▶ _Your task_
Could you reproduce, from the records below, everything from the line with "Open the Google apps grid" down to the line with "Image resolution: width=1400", keeping both of those lines and changing nothing?

▶ _Data to process_
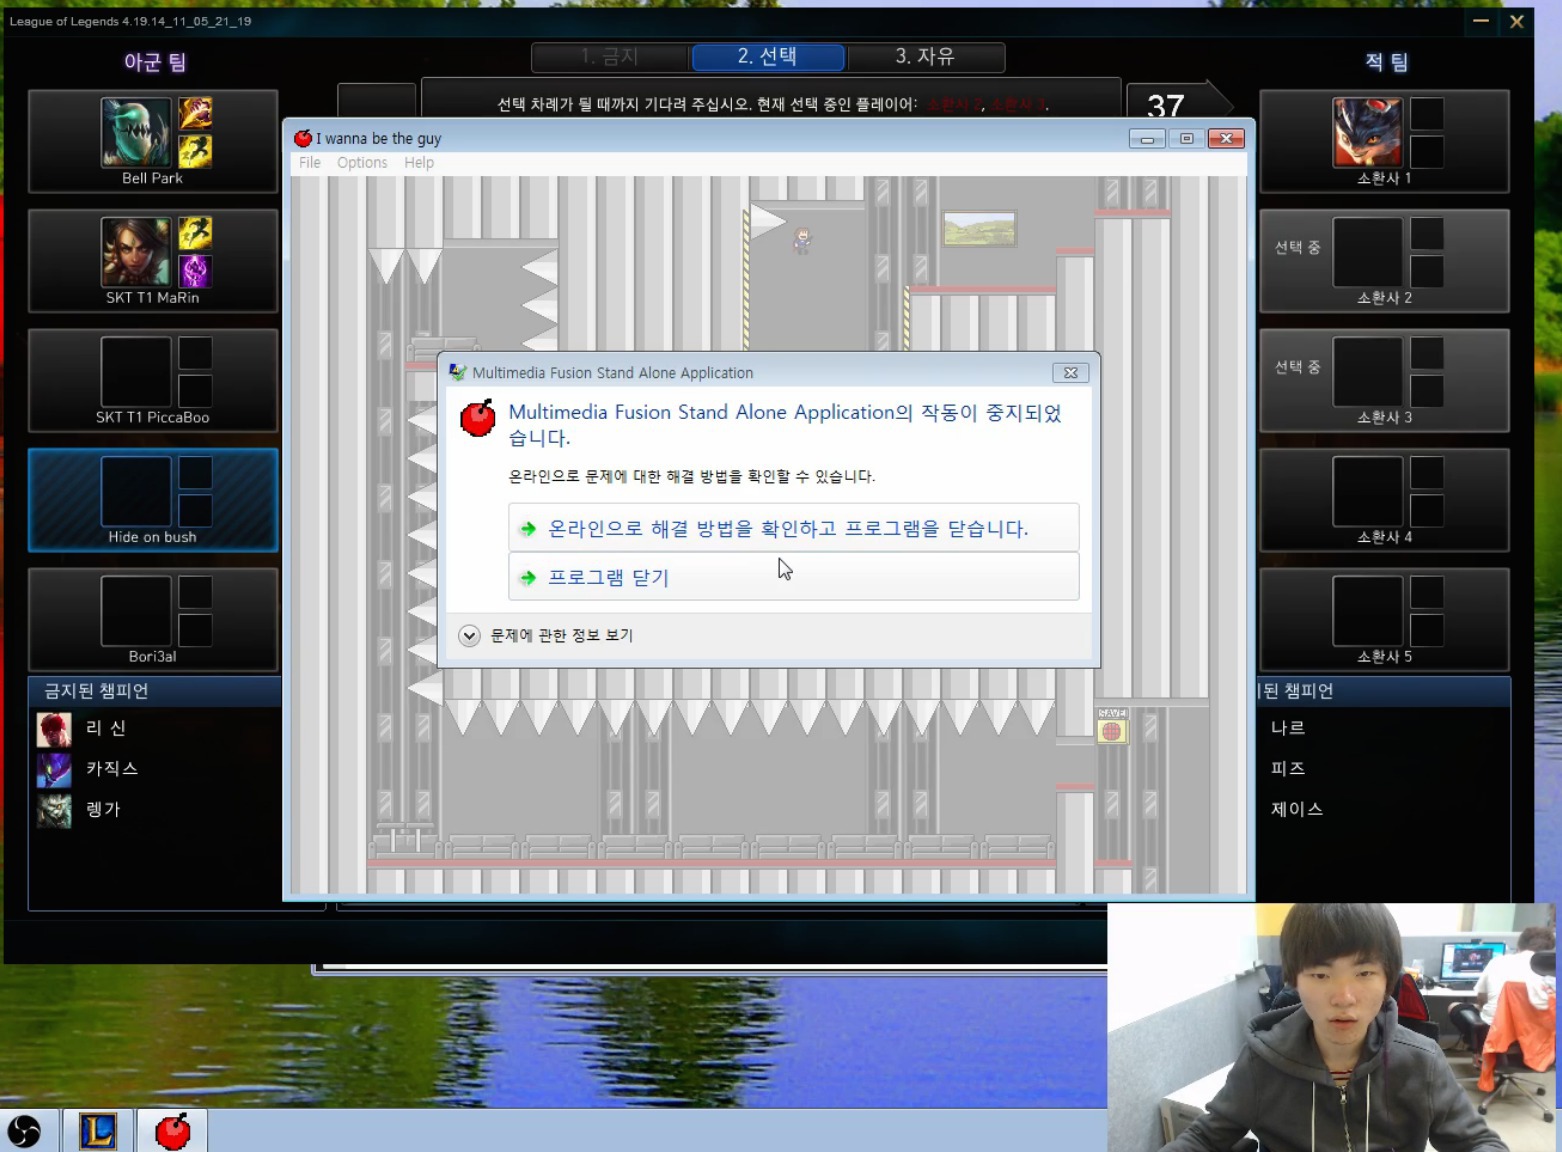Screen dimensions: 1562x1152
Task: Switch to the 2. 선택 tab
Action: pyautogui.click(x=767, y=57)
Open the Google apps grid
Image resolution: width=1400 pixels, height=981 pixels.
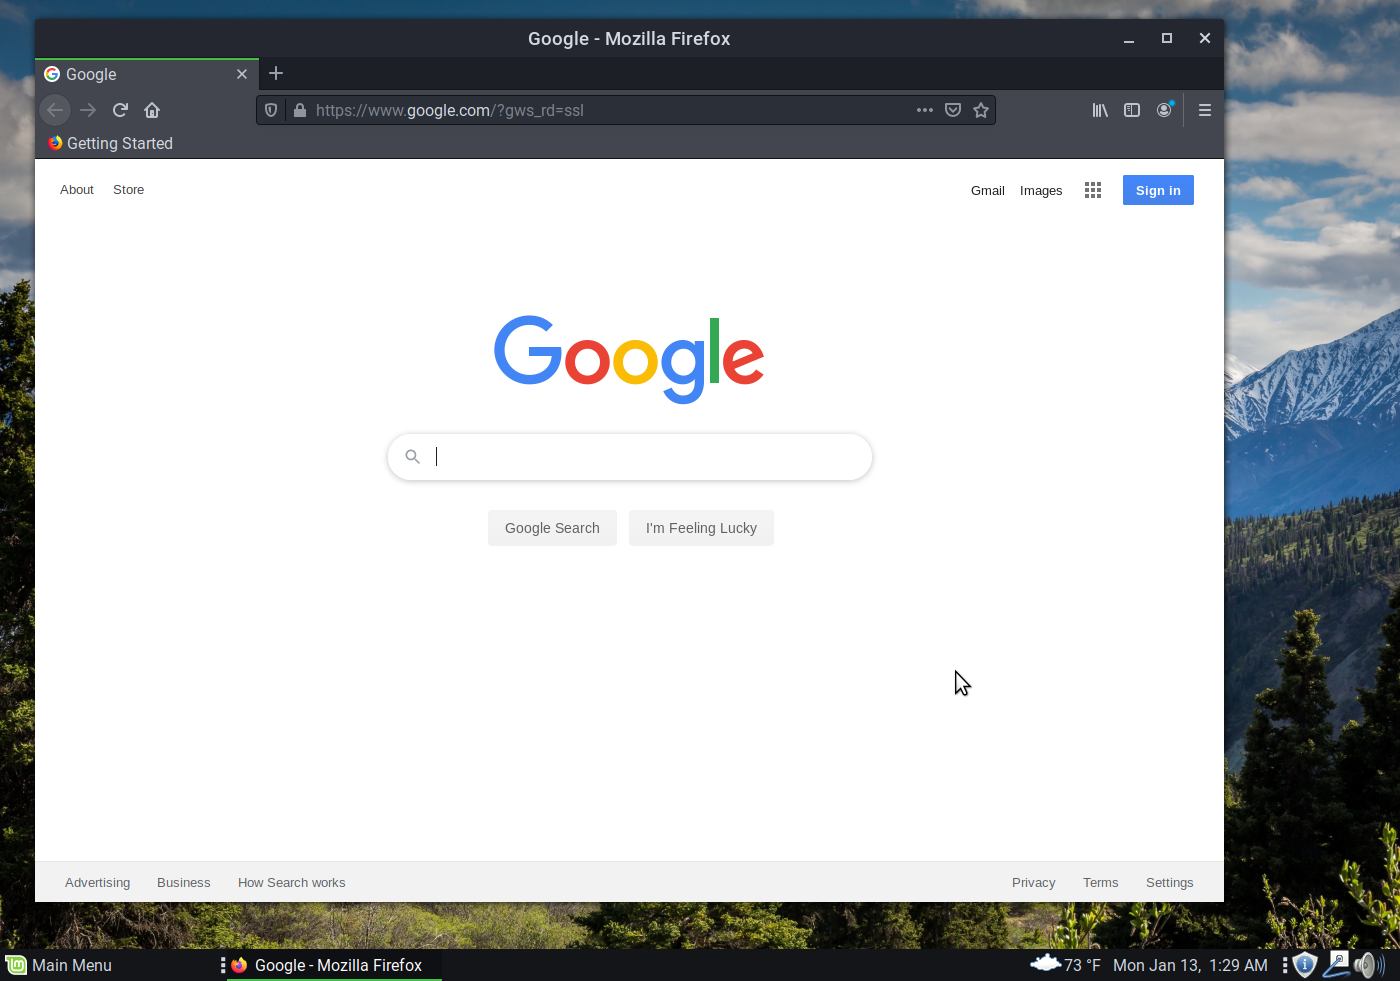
==
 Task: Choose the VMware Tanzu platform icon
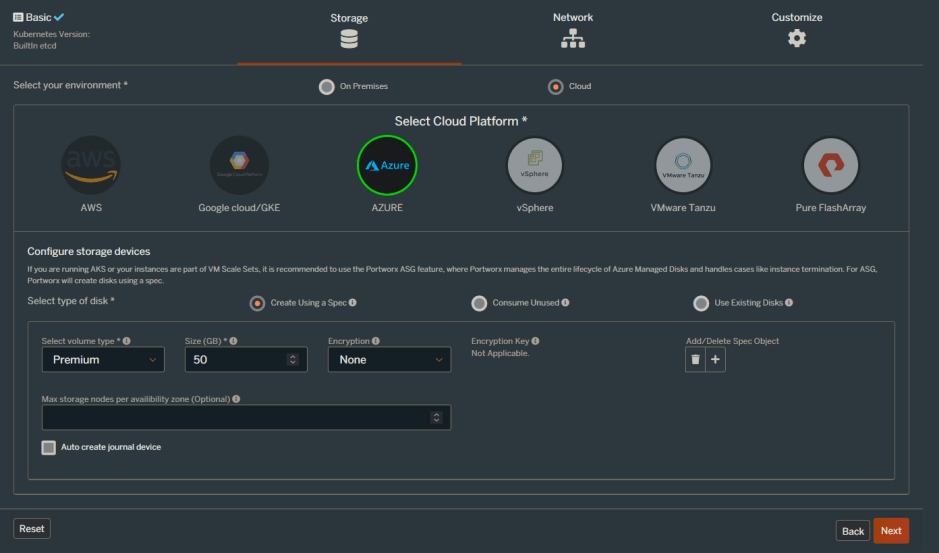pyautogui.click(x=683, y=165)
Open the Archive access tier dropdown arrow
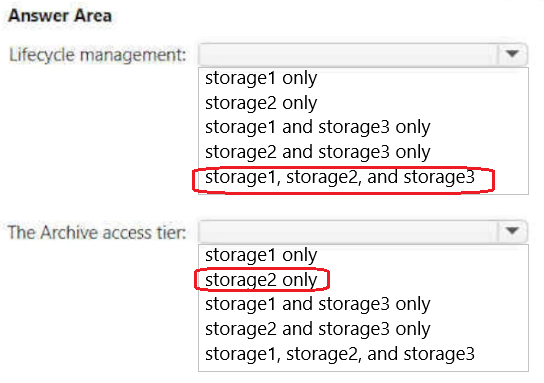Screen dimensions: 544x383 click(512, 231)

▶ _Solution below_
Open the Google apps grid
Image resolution: width=1400 pixels, height=981 pixels.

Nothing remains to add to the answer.